Du côté des travailleurs et des populations pauvres, ils ne peuvent pas en dire autant. C’est même le contraire. Ainsi, par exemple, ceux d’entre eux qui se débrouillaient en créant une petite activité sur les trottoirs, faute de mieux, en ont été chassés, leur échoppe détruite. Pourtant, c’est cette activité qui leur permettait de ne pas tomber encore un peu plus dans la misère. Comme si ça ne satisfaisait pas encore les riches, le pouvoir a ensuite carrément chassé les habitants des quartiers pauvres, les uns après les autres. Ces quartiers ont été détruits à leur tour à coup de bulldozers. Aucune commune n’a été épargnée : Port-Bouët, Yopougon, Abobo, Williamsville, Attecoubé et tout dernièrement, Cocody, avec la destruction de Gobelet, qui comptait, dit-on, à lui tout seul, près de 70 mille habitants. Les victimes de ces destructions massives ne savent plus où aller vivre dans ces ruines. Heureusement que beaucoup d’entre eux ont trouvé la solidarité d’autres pauvres comme eux qui les ont recueillis en se serrant un peu plus. D’autres sont allés s’installer dans des bidonvilles encore plus loin, aggravant du même coup leur situation déjà difficile. Les riches sont avides de terrains constructibles. Le gouvernement œuvre pour eux.

Toujours non satisfait, le gouvernement veut maintenant ponctionner la somme de 1000 Fr par mois à chaque habitant âgés de plus de 5 ans, y compris sur les populations pauvres, pour soi-disant financer l’AMU (l’Assurance Maladie Universelle). Comme si les riches ne pouvaient pas sortir de leurs comptes en banque biens garnis l’argent nécessaire pour financer ce projet ! Personne n’ignore que les hôpitaux publics, là où il en existe, sont des mouroirs pour pauvres. Le personnel y est en sous-effectif et mal payé. Alors au lieu de vouloir faire payer les pauvres, le gouvernement ferait mieux de régler d’abord ces problèmes-là.

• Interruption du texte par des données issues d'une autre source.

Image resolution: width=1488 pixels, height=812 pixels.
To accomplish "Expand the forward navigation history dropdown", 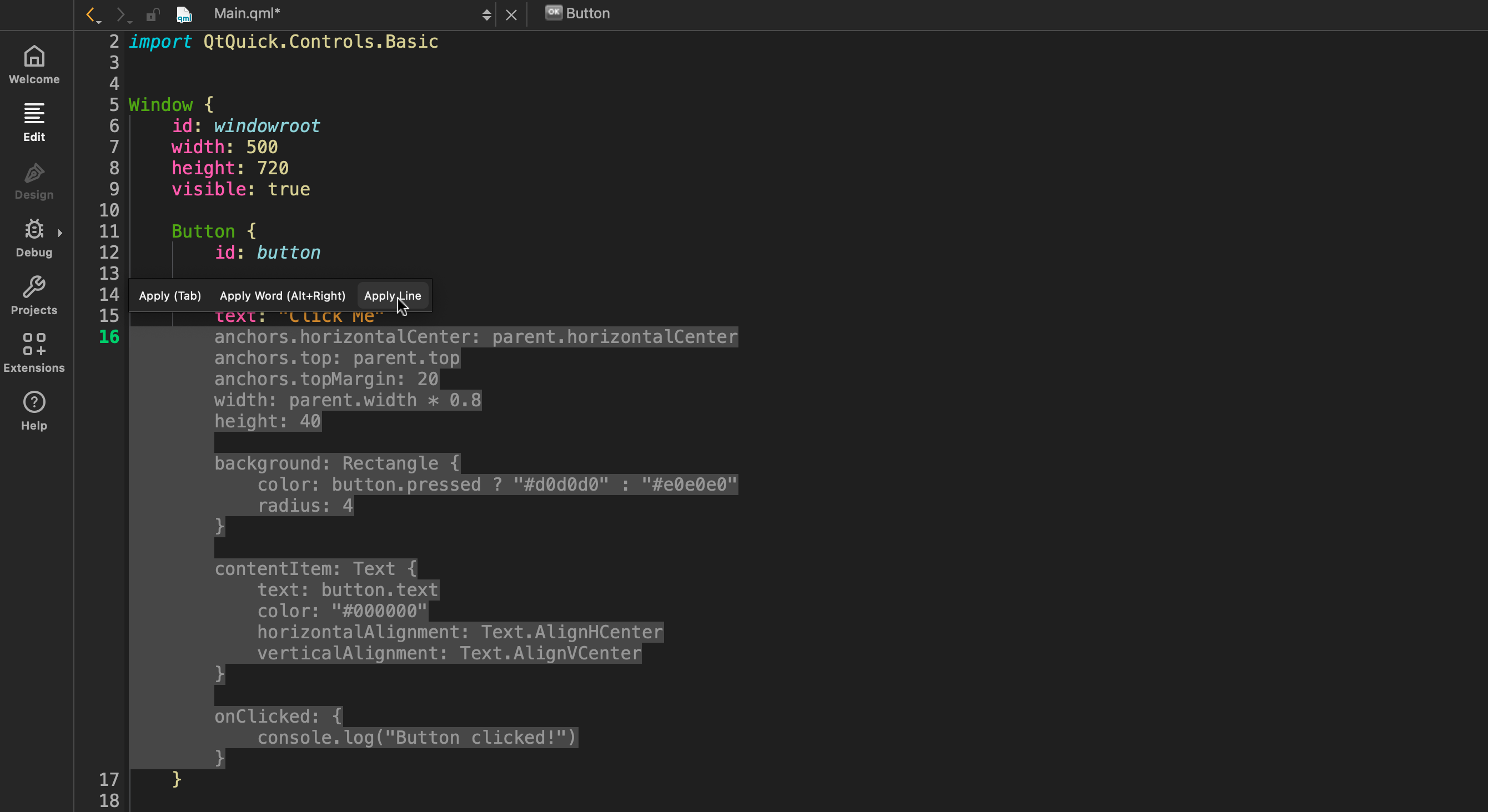I will click(x=131, y=22).
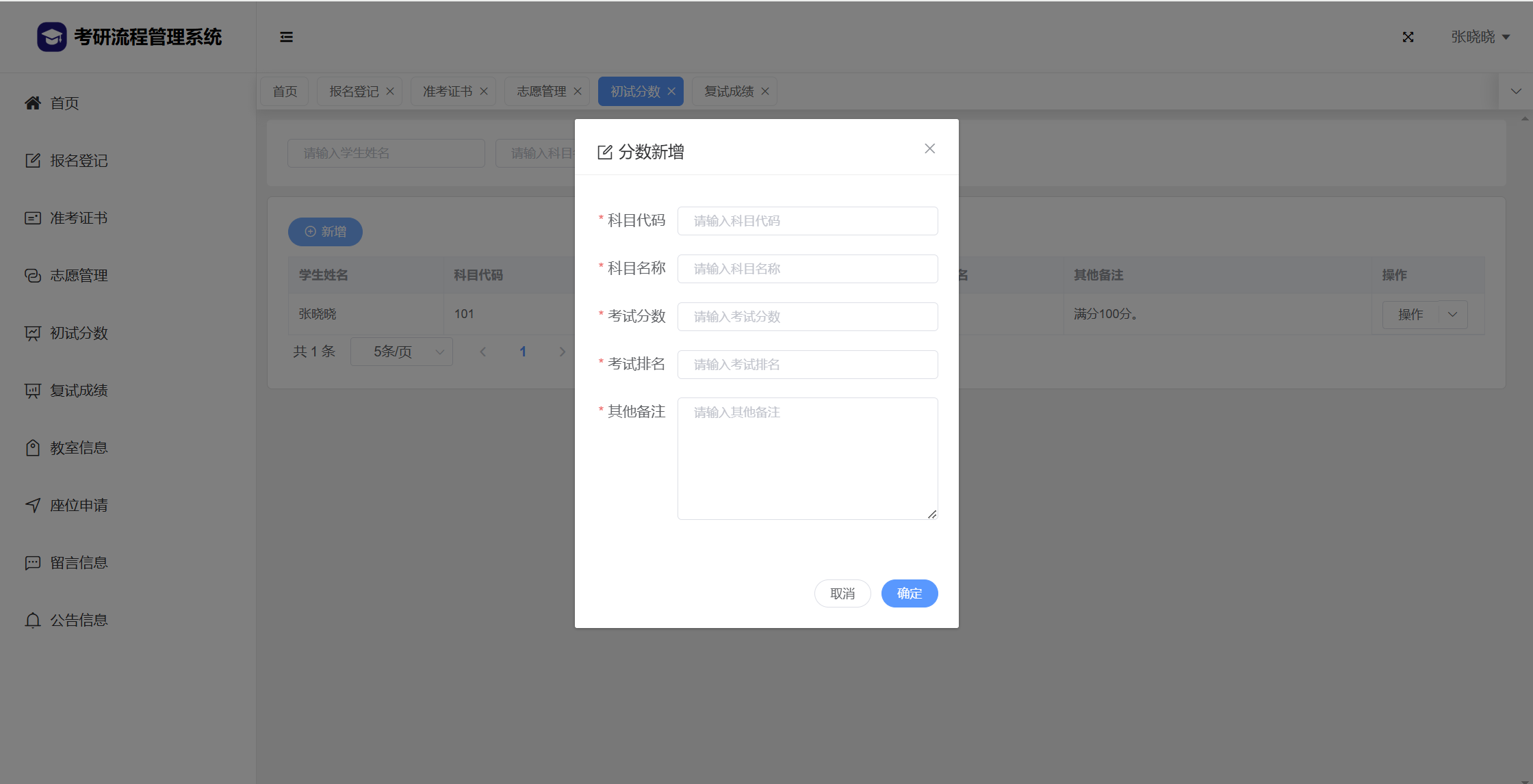Expand the tabs overflow chevron at right
Image resolution: width=1533 pixels, height=784 pixels.
tap(1516, 92)
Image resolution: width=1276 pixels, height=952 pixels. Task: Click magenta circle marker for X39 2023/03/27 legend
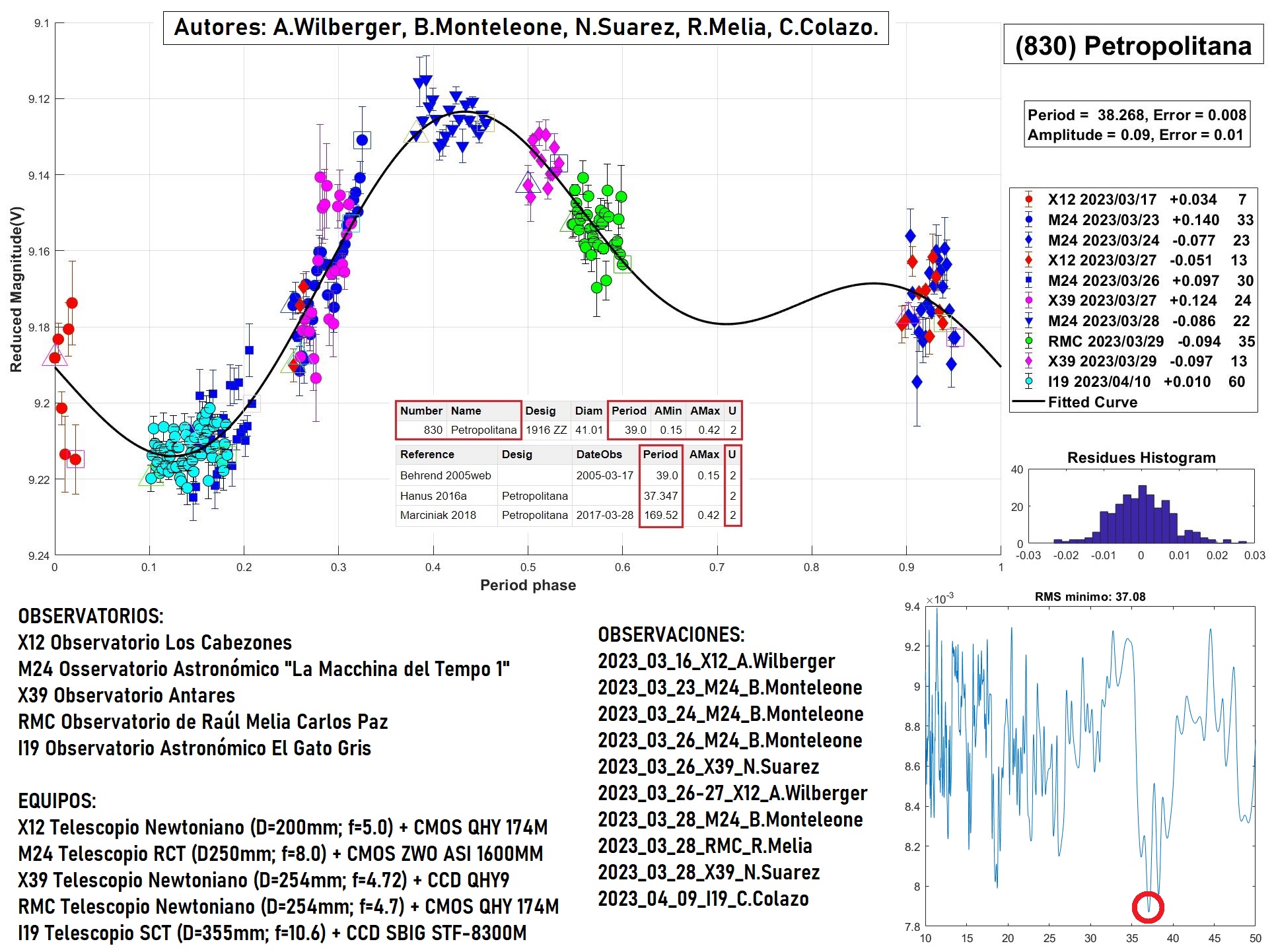click(x=1028, y=300)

Mais ce n’est même pas sa préoccupation ! Depuis début mars, par exemple, les femmes de salle, les brancardiers, les ambulanciers et autres personnels administratifs des hôpitaux sont en grève pour revendiquer de meilleurs salaires et l’amélioration de leurs conditions de travail. La seule réponse du gouvernement a été de leur distribuer des coups de matraques et les enfumer de bombes lacrymogènes.

C’est le même langage que le gouvernement tient contre les enseignants qui sont aussi en grève. Ils ne font, pourtant, que réclamer l’application d’une révision indiciaire qui leur est due, ainsi que le paiement d’arriérés que le gouvernement leur doit.

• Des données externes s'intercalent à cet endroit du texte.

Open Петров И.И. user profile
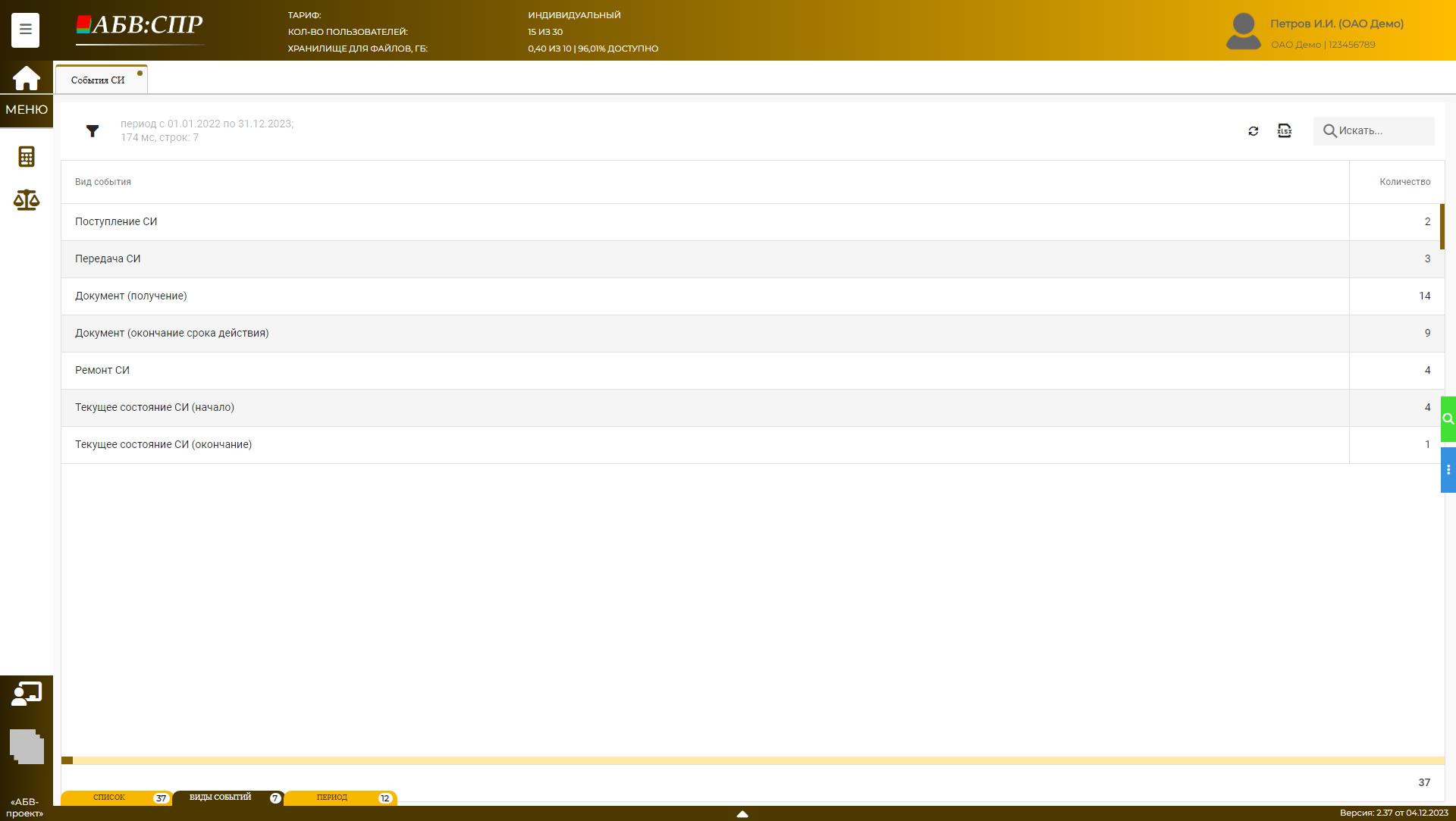 click(1336, 24)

Pour le gouvernement, il n’y a pas d’argent pour ceux qui travaillent à des choses utiles. Par contre, il y en a pour les riches et les forces armées. Ces derniers sont d’autant plus choyés qu’ils sont en réalité payés pour mater toute éventuelle révolte des travailleurs et des populations pauvres contre les riches.

On voit à quel point leur prétendue « émergence 2020 », sera uniquement au profit des riches et se fera sur la peau des travailleurs et des populations pauvres si ceux-ci se laissent faire.